Senate Bill S9144, introduced by state Sens. Liz Krueger and Kristen Gonzalez, calls for a statewide moratorium on permits for new large-scale data centers until New York completes a sweeping environmental and infrastructure review of the rapidly expanding industry.
What the bill would do
The legislation would prohibit state agencies, municipalities and public authorities from issuing permits for new qualifying data centers until state regulators complete multiple studies and adopt new rules governing the industry.
Under the proposal, a “data center” would include facilities using 20 megawatts of electricity or more for data processing, storage, AI computing, web hosting or related operations.
The bill argues New York is facing a potentially massive surge in electricity demand tied to artificial intelligence infrastructure. Lawmakers cite projections showing data center electricity consumption in New York could increase by more than 9,000 megawatts — roughly double the electricity used by all households statewide combined.
The legislation also claims data centers disproportionately rely on fossil fuels, consume enormous quantities of water and contribute to rising electric rates.
Environmental review would be extensive
The bill directs the Department of Environmental Conservation to complete a generic environmental impact statement examining nearly every aspect of data center development statewide.
That review would analyze:
- Electricity consumption and grid impacts
- Fossil fuel dependence
- Transmission constraints and reliability concerns
- Water usage and discharge
- Effects on utility rates
- Land use changes and farmland loss
- Greenhouse gas emissions
- Noise pollution
- E-waste generation
- Impacts on local property taxes and land values
The proposal would also require public hearings across New York, including in the Finger Lakes region.
Separately, the Public Service Commission would be required to study how data centers affect electricity and gas rates and potentially create a separate utility rate classification specifically for data centers.
One of the bill’s most consequential provisions would require data centers — not residential customers — to bear infrastructure costs associated with increased electric demand, including new generation, transmission and distribution systems.
Cayuga Lake project becomes regional flashpoint
The legislation lands as residents in Tompkins County increasingly mobilize against a proposed AI data center project along Cayuga Lake in the Town of Lansing.
The project, tied to TeraWulf, would reportedly involve a 300- to 400-megawatt AI data center near the lakefront — far larger than the 20-megawatt threshold established in the Senate bill.
Opposition groups argue the project could permanently alter wetlands, increase runoff into Cayuga Lake, strain the electric grid and dramatically increase water consumption. Petition organizers claim the project may require clearing more than 40 acres of forested hillside and constructing new transmission infrastructure through wetland areas.

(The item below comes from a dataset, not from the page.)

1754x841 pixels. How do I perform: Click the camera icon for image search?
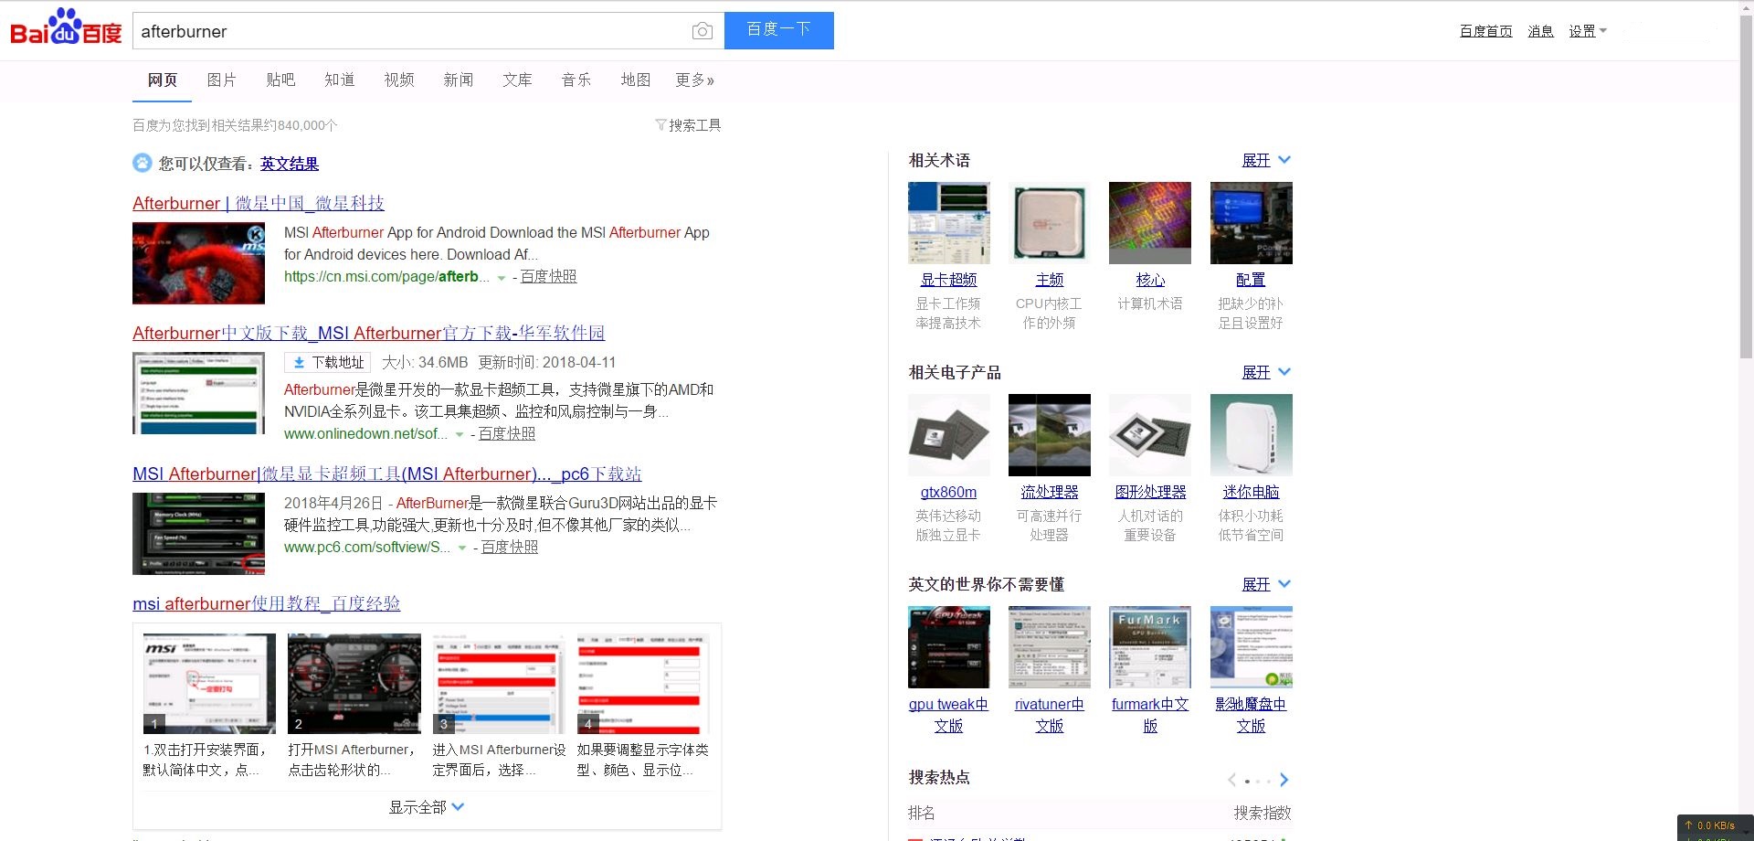pos(702,30)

Residents have also raised concerns about round-the-clock construction, diesel backup generators, operational noise and plans to potentially withdraw up to 700,000 gallons of lake water per day for cooling during extreme heat events.
Those concerns closely mirror many of the issues outlined in the Senate bill itself — particularly around electric demand, water consumption, pollution and land use impacts.
Growing statewide debate
The legislation reflects a rapidly intensifying debate in New York and nationally over the infrastructure required to support AI expansion.
While supporters of data centers argue the projects bring jobs, tax revenue and technological investment, critics increasingly question whether communities are being asked to absorb massive environmental and infrastructure burdens without sufficient oversight.
The issue has become especially sensitive in upstate New York, where local governments are simultaneously confronting rising electric costs, transmission constraints, housing shortages and long-term infrastructure pressures.
If approved, the bill would dramatically slow or temporarily halt new AI data center development statewide while regulators complete environmental studies and develop new regulations — a process that could stretch years into the future under the proposal’s timeline.